§ EXTRAIT SOURCE

Pour lire cet article sur le blog de Sylvestre Huet.

Les universitaires et chercheurs, soutenus par des présidents d’université, poursuivent leur action cette semaine. Cours public, accueil vigoureux des ministres qui inaugurent une médiatèque à la Cité nationale de l’immigration ce matin (11h30) (lire ici une critique de cette initiative) concert de casseroles au Panthéon pour « réveiller les Grands Hommes » à 16h30, manifestations le 2 avril. (Photo Die In à la Sorbonne vendredi, Matthieu Gauchet)

Cette pression continue de s’exercer sur le gouvernement alors qu’une négociation doit s’ouvrir aujourd’hui à 18h sur la recherche entre Valérie Pécresse et les syndicats, à la demande de la ministre. Et que, à la fin de la semaine dernière, des avancées tangibles ont été obtenues sur le statut des universitaires et la réforme de la formation des enseignants, même s’il reste à préciser les détails... dans lesquels, comme chacun sait, gît le Diable. Autrement dit, une situation qui se présente comme un vif encouragement à manifester encore afin d’obtenir le maximum d’un gouvernement sur le reculoir.

Sur la mastérisation, si cela reste à confirmer, il semblerait que le recul de Xavier Darcos sur le contenu des concours devrait être suivi d’un recul de Valérie Pécresse, sur les maquettes, les formations, l’inscription au concours et en première année de master... Il n’y aurait donc plus d’exigence de remontée de maquettes de nouveaux masters cette année, donnant raison à tous ceux qui ont refusé de les transmettre et désavouant ceux qui ont essayé de le faire. Et l’année de préparation au concours donnerait automatiquement équivalence à une première année de master. Ce recul, s’il est confirmé cette semaine, ouvrirait ainsi la voie à une négociation sur le fond : quelle formation, quels concours et quelle articulation entre les deux dans le cadre d’une reconnaissance du niveau master pour les futurs enseignants ? Lire ici l’analyse détaillée de la Coordination nationale formation des enseignants publiée hier qui soulève en particulier le problème des reçus au concours 2010... mais qui n’auraient pas le master en 2011, l’un des multiples exemples démontrant la nécessité de tout reprendre à zéro pour cette réforme, et donc d’en obtenir le retrait. Et en fin de note le texte des Doyens et directeurs d’UFR de Lettres, Langues, Arts, Sciences humaines et sociales.

§ VOS TÂCHES
- a) Pouvez-vous traduire en anglais cette phrase de l'extrait : « Et l'année de préparation au concours donnerait automatiquement équivalence à une première année de master. » ?
- b) D'après l'extrait, répondez brièvement :
(i) À quelle heure doit s'ouvrir la négociation sur la recherche entre Valérie Pécresse et les syndicats ?
(ii) À quelle date les manifestations sont-elles annoncées ?
(iii) Quel ministre a reculé sur le contenu des concours ?
Appuyez-vous uniquement sur l'extrait.

§ DONNÉES DU CORPUS
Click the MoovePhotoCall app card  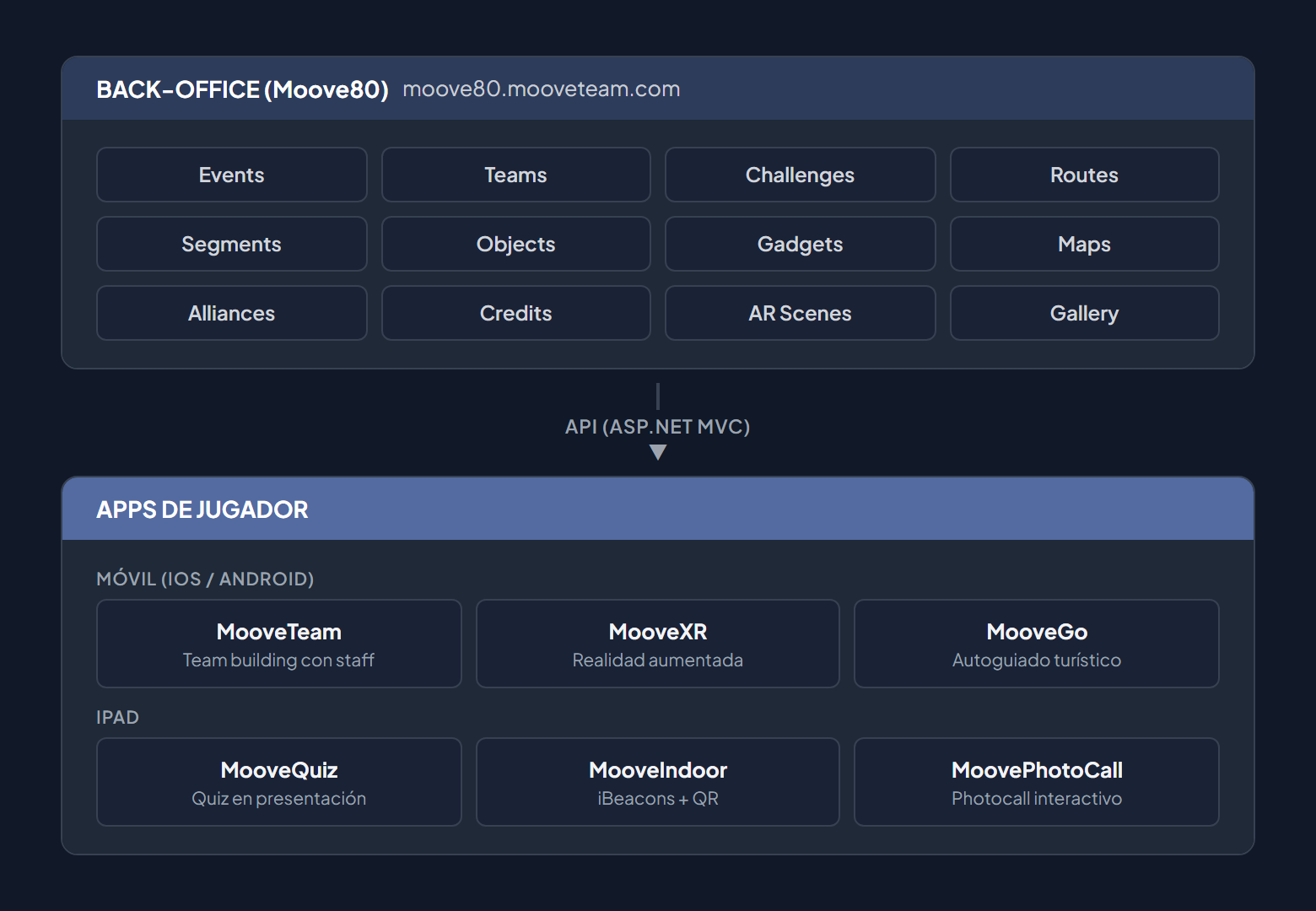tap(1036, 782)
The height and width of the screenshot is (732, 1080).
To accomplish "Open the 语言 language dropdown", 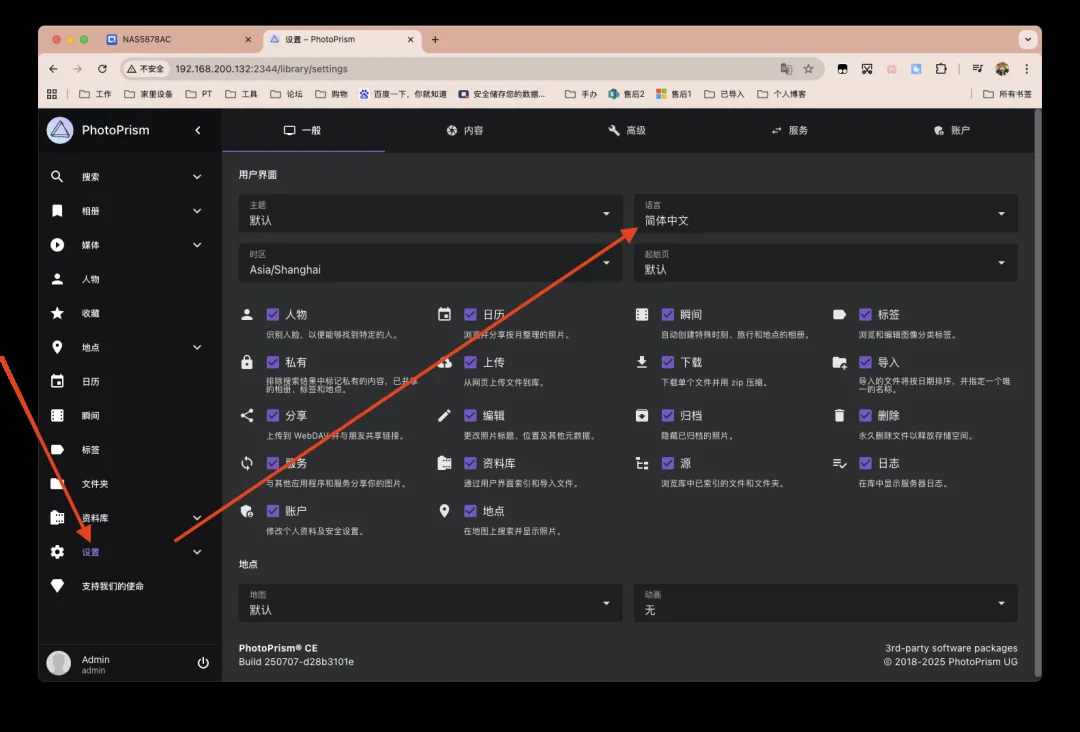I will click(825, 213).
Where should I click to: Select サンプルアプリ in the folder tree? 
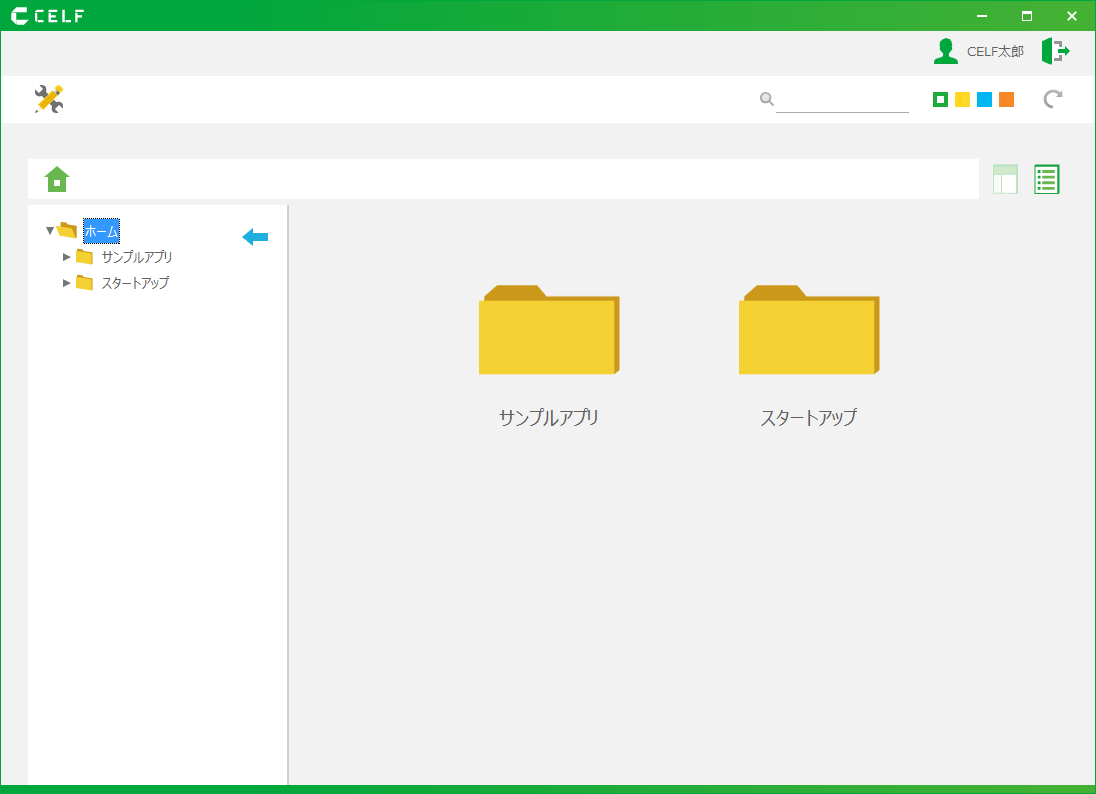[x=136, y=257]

...

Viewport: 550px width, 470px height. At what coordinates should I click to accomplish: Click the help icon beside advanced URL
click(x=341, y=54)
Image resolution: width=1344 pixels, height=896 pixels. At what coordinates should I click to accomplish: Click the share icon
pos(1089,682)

---

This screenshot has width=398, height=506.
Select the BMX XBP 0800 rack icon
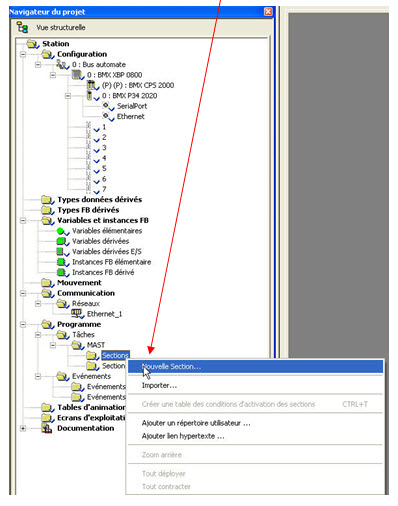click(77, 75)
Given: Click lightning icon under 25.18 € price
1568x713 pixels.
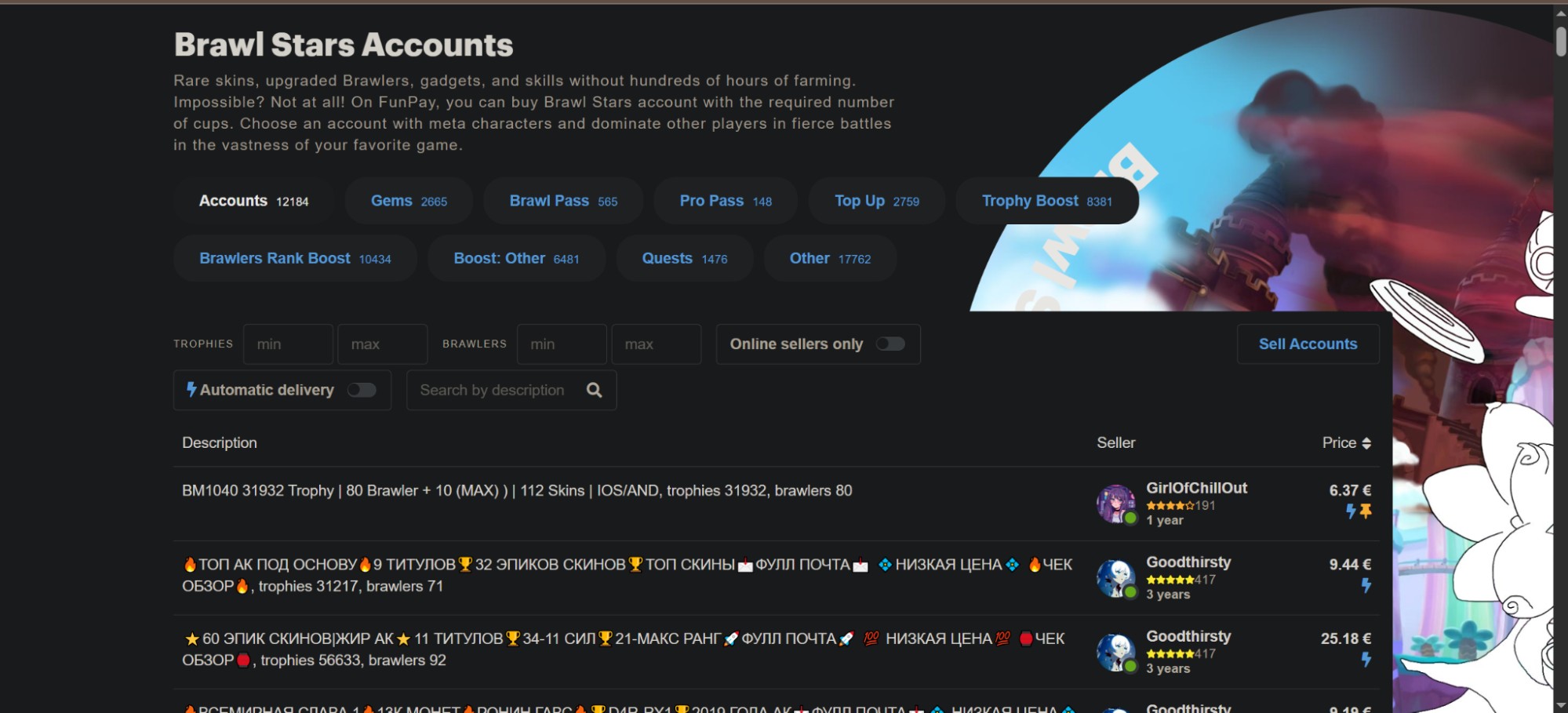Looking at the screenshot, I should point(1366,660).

§ RÉPONSES AUX TÂCHES
- a) And the year of preparation for the competitive exam would automatically be granted equivalence with a first year of a master's degree.

- b)
(i) À 18h, aujourd'hui.
(ii) Le 2 avril.
(iii) Xavier Darcos.